Durante o dia, o índice chegou a máxima de 108.803,58 pontos, chegando a subir mais de 2% logo após o anúncio do Fed, mas depois atingiu a mínima de 104.404,82 pontos, acompanhando a piora das Bolsas norte-americanas e demais mercados. O volume total negociado hoje foi de R$ 34,2 bilhões.

Em uma primeira leitura do mercado, a decisão de corte de juros pelo Fed foi vista como positiva, mas, por outro lado, evidenciou que o impacto do vírus pode ser mais grave do que se imaginava, além de ocorrerem ruídos em função de possível pressão política que o Fed pode estar sofrendo em ano eleitoral nos Estados Unidos.

Para o analista da Terra Investimentos, Régis Chinchila, a decisão da autoridade monetária, a primeira extraordinária desde 2008, foi “peculiar”, ocorrendo depois da conversa entre ministros do G7 (grupo composto por Estados Unidos, Japão, Alemanha, Reino Unido, França, Itália e Canadá) e no dia de diversas prévias dos democratas, que apontarão o candidato que pode concorrer com o presidente Donald Trump.

Trump já vinha pressionando o Fed por corte de juros e não se mostrou satisfeito ainda, afirmando que mais acomodação pode ser oferecida. Além disso, afirmou que estão sendo estudadas medidas mais restritivas para conter o coronavírus, o que reforça o temor de mais impactos na atividade. Já há notícias de que empresas com sede no país, como Twitter e Google, pediram que funcionários trabalhassem de casa em função do surto.

O diretor de operações da Mirae Asset Corretora, Pablo Spyer, destacou que a fala do presidente do Fed, Jerome Powell, de que os impactos do coronavírus vão pesar na atividade econômica por mais algum tempo já tinha preocupado investidores, colaborando para que Bolsas do país caíssem quase 3% hoje e que os juros projetados pelos títulos de dívida de dez anos caíssem abaixo de 1% pela primeira vez na história.

Para Spyer, a volatilidade também deve seguir nos mercados. “Os mercados continuam voláteis sim, a questão do coronavírus não está solucionada e os bancos centrais estão tentando se juntar para minimizar efeitos. O Fed já agiu e, agora, os mercados vão esperar os outros membros do G7”, disse ainda.

Entre as ações, as maiores quedas do Ibovespa foram do IRB Brasil (IRBR3 -7,74%), do BTG Pactual (BPAC11 -6,00%) e da BRF (BRFS3 -7,26%), que refletiu um balanço e guidance mais fracos do que o esperado pelo mercado. Na contramão, as maiores altas do índice foram da B2W (BTOW3 4,98%), da Hypera (HYPE3 2,62%) e da Qualicorp (QUAL3 4,64%).

TRECHO DE DADOS:
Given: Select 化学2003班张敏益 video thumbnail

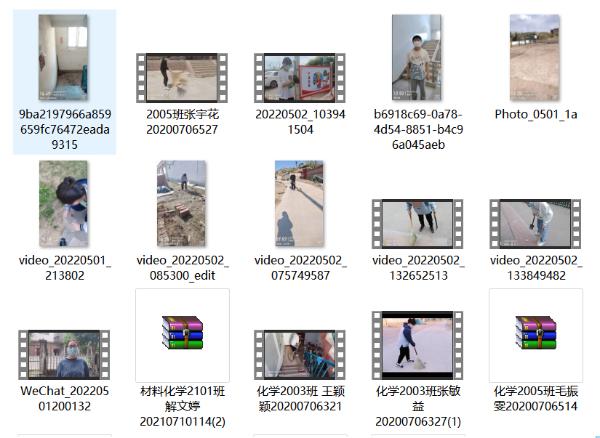Looking at the screenshot, I should pyautogui.click(x=417, y=344).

TAREFA A REALIZAR:
De acordo com a notícia sobre o Ibovespa, qual foi o volume total negociado no dia? As linhas não são necessárias.

SOLUÇÃO DO EXERCÍCIO:
R$ 34,2 bilhões.